Within the USA, screening protocols have been adapted and implemented separately by individual state laboratories over the past several decades. The Special Issue includes an overview of 17 of the screening protocols currently used in the USA, illustrating the presence of large differences in approach, as well as screening sensitivity and specificity [9]. Despite using birth-weight-related cut-off levels, reported PPV varied from less than 1 to 50%, and CAH prevalence from 1/10,000 to nearly 1/30,000. Although there was considerable variation in 17-OHP cut-off levels, this did not correlate to either PPV or prevalence. Most state screening laboratories recommend a second sample for infants in intensive care. In addition, there are four two-screen programmes which require a second sample to be collected at two weeks of life, regardless of the result of the first sample, and PPVs were highest amongst these. The authors recommend that quality improvement be directed at the standardisation of protocols across state laboratories, as well as towards enhanced communication between clinicians and screening laboratories, with the eventual aim of achieving a uniform set of best practices.

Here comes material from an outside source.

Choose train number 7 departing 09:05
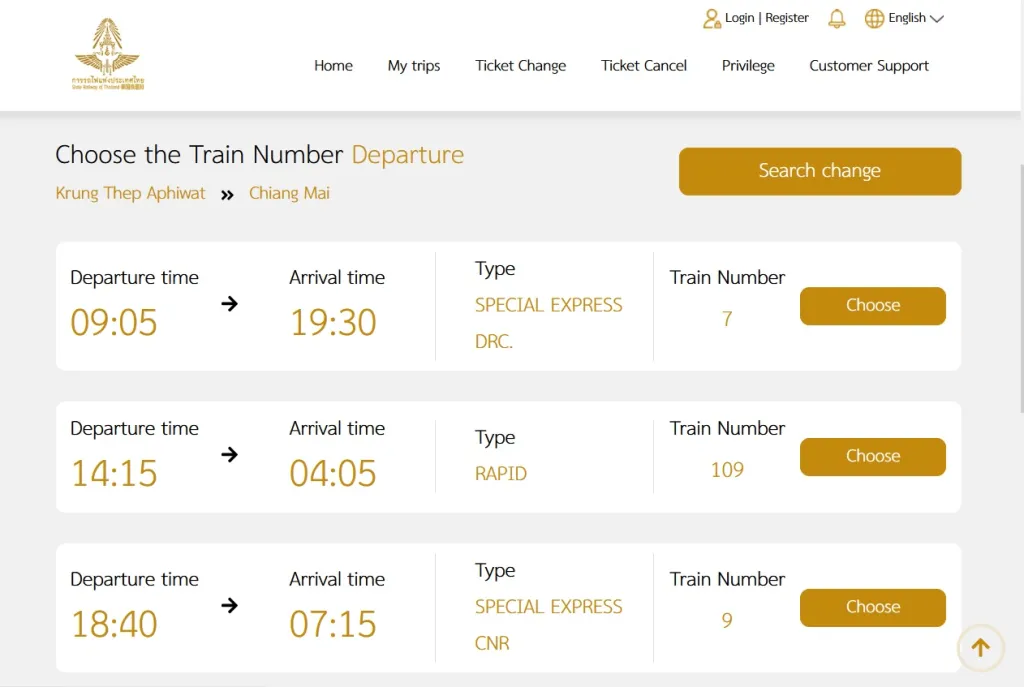Screen dimensions: 1024x687 872,306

Within this Special Issue, two Australasian screening programmes report their experience in implementing a second-tier liquid chromatography tandem mass spectrometry (LC-MS/MS) method. De Hora and colleagues from New Zealand [10] report on the performance of a LC-MS/MS method to measure 17-OHP alone. Screening performance was assessed by comparing national screening metrics 2 years before and after LC-MS/MS implementation, within a screened population of approximately 60,000 each year. In the 2 years after LC-MS/MS implementation, the authors demonstrated a four-fold reduction in the overall number of false positive screening tests and concomitant increase in PPV from nearly 2 to 11%, with no loss of sensitivity observed. Furthermore, they noted that the LC-MS/MS method could be turned around and reported quickly after an initial elevated primary immunoassay test, with results available within 2 h when required.

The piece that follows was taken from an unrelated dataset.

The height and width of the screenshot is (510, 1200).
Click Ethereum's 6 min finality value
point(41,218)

New South Wales was the first Australian state to commence NBS for CAH in 2018, also using a two-tier protocol. The results of the first 203,000 screened babies are reported here [11]. Samples above the 17OHP threshold level on first-tier immunoassay were further tested using LC-MS/MS, and those with a ratio of (17OHP + androstenedione)/cortisol > 2 and/or 17OHP > 200 nmol/L on LC-MS/MS were referred to as presumptive positive screens. The incidence of CAH detected through NBS was 1:22,551, with a PPV of >70% and no known false negatives. All affected newborns were notified and reviewed clinically prior to the development of an adrenal crisis. In contrast to high false positive rates still reported through screening protocols that rely solely on 17OHP immunoassay levels, this report demonstrates that screening specificity can be dramatically improved through the use of a steroid profile.

We want to thank all the authors for the contributions to this Special Issue, and the expert reviewers for their valuable comments and questions, which were important to the overall quality of the series. New-born screening for CAH has been shown to be effective in detecting infants at risk of developing adrenal salt crisis and thereby decreasing neonatal mortality. It is possible that the screening per se also improves the long-term outcome for these patients in several ways, including increasing knowledge of the disease and its treatment. The authors have provided a state-of-the-art series to help achieve these goals across the globe. Whilst much has been achieved in the field of NBS for CAH, there is clearly still work to do in optimising both the screening approach and outcomes.